**SOURCE EXTRACT**
== == ==

The Difference a Year Makes: Pour Your Heart Out

The thick stack of questionnaires sits beside me on my desk.

We’ve been here before.

At this time last year, in fact.

Then, I feel like I cried every day.

I didn’t know what to do to help my Bear.

Every day was so freaking hard with him.

He was kicked out of school, would have tantrums so complete there was no way I could physically restrain him. His outbursts were emotionally and physically draining.

To make it worse, nothing I said or did seemed to help any of it.

Nothing anyone said or did seemed to help.

I felt like I was failing my son.

So we went through the evaluation process for him. Most questions on the pre-appointment questionnaires feeling like another needle prick in my skin, reminding me of how useless I was as a mom.

My pen hesitating before circling the answer that applied to him. Because it all sounded so negative and awful.

And despite it all, he was still my baby and he could be such a caring and sweet kid. What do I circle for that?

But I answered the questions truthfully, heart aching because I hated the picture they painted of my child, wanting to explain his good qualities in there as well.

Reading through his teacher’s evaluation and having my tears turn to sobs as her picture painted an even darker picture of my son.

“That’s not true!” I yelled at the papers after reading her responses to a few of the questions.

Having already felt at the end of my rope, at least I didn’t have any further to fall at that point.

Questionnaires were rated and he went through the entire evaluation process. We were given the results: PDD-NOS and ADHD.

At least from there, we were able to get Bear services and help at school.

Things got somewhat better at his new school- he had an understanding teacher who was willing to work with him as well as support staff from his first day there.

But things were still hard.

Ordinary, every day things that other families take for granted like going to soccer practice or hell… even getting into the van to go somewhere without having it be a whole process.

Then this fall, we started him on medications for his ADHD.

He had new teachers.

We started noticing a huge difference in him. Even his peers started noticing a difference.

Instead of parent-teacher conferences where we heard all the bad, we had one where we heard nothing but good.

There are still challenges. I’m not trying to say that oooh, give him a pill and magically, he’s completely “normal.” Though go a day without and how bad it was comes rushing back.

He still has things he struggles with and he still has quirks. He still needs more one-on-one attention than our other boys do.

But as I fill out these questionnaires this year, my answers are so different. There’s not as much pain in my answers.

I know the teacher questionnaire will look totally different as well.

I don’t know what this new evaluation will tell us. If his diagnosis will stay the same or if it will change.

But I don’t know if I’ll care about what the new diagnosis is.

Because things are so much better.

== == ==

**RECORDS**
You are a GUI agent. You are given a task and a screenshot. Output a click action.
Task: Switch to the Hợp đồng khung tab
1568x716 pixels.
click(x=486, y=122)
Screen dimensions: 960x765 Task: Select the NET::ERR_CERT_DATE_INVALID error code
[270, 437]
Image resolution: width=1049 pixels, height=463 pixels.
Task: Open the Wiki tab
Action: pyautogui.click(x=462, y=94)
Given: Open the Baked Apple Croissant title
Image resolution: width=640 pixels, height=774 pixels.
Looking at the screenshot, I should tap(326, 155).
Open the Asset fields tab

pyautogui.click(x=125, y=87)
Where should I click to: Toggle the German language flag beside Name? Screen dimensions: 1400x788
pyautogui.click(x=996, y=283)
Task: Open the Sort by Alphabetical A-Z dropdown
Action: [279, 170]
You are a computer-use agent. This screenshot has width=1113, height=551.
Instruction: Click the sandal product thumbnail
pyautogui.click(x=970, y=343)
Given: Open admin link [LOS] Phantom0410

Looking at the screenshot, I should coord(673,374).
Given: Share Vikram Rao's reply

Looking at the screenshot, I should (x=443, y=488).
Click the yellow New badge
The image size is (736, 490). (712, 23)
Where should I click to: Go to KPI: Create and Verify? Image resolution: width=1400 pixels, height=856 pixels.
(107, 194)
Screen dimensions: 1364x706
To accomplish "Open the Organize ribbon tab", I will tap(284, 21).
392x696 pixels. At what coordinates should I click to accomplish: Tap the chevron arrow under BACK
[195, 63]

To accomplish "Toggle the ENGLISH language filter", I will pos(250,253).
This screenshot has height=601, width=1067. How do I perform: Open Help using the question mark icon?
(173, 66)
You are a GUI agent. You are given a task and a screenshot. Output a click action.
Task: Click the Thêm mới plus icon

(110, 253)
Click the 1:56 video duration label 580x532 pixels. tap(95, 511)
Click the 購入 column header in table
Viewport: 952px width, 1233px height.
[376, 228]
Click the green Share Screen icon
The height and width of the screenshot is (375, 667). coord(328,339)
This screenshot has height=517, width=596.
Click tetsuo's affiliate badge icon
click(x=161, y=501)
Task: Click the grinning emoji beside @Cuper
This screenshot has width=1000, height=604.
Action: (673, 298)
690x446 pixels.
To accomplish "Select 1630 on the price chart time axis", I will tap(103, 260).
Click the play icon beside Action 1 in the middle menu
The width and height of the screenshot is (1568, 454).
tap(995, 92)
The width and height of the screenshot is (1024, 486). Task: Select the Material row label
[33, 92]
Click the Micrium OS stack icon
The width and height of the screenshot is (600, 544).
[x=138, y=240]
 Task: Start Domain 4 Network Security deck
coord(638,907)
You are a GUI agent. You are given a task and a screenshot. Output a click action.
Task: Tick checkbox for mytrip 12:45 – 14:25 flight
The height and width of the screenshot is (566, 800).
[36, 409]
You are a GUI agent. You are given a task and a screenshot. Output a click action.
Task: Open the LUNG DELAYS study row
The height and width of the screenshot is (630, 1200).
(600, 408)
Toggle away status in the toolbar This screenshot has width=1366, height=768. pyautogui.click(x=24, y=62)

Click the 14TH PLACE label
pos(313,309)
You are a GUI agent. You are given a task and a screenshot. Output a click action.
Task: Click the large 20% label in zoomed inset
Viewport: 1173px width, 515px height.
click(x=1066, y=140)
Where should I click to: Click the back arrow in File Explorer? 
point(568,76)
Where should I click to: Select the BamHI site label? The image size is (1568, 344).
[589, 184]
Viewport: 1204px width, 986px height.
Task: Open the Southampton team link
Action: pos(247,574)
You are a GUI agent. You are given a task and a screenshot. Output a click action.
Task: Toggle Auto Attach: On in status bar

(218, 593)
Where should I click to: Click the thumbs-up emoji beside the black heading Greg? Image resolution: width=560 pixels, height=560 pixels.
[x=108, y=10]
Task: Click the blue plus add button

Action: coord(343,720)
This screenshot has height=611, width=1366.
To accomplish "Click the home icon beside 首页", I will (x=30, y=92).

== == ==

**TASK INSTRUCTIONS**
Answer these questions about the post on Bear's evaluations:
(a) What results came out of the evaluation process last year?
(b) What did Bear start taking this fall for his ADHD?
(c) What did the family hear at the most recent parent-teacher conference?

**EXERCISE ANSWER**
(a) PDD-NOS and ADHD.
(b) Medications.
(c) Nothing but good.